Many other ways to improve fficiency too- what are you hitting and why is it bad? Consistency is at least as important as squeezing out high numbers.
 
Im getting around 70% efficiency, consistancy is good , no stuck sparges- just wondering what it might do for me?
 
Give it a whirl. There are a few who've tried it with more success than me. I was careless with my moisture amounts.
 
I should have said it better in the first instance, I was thinking about efficiency, and how I would go about increasing mine. I'm not desperate to increase it, just toying with ideas- this seemed to make sense.
 
Yeah, all I read says moisture amounts are key, and allowing time for the husks to absorb it. Might give it a whirl.
 
Sambrew said:
Looking for a way to improve my efficiency and came across the idea today.
http://beerandwinejournal.com/malt-conditioning/
Wondering who does this and which techniques you use? i.e.: Misting vs steaming. Does it allow a finer crush? - how fine? Does it just make a mess or does it work?

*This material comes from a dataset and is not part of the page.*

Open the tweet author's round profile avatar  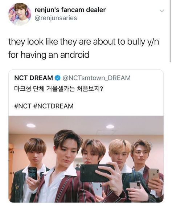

It stops the dust and stops dough balling in the mash, the later will result in better numbers.
Nev
 
So mashing in below gelatinisation temp should give similar results to conditioning?
 
I did it a few times. I sprayed water onto the grain at a rate of 1%w/w and then let it sit for 30 mins before milling. I found I could set the mill a lot closer and keep the husk intact and found I could increase the water rate to 2% without gumming. In fact I always found the milled grain after conditioning took up much more room in my buckets than unconditioned milled grain. I think I gained a couple of percent increase in efficiency, but in the end it was more work for little gain, so I stopped.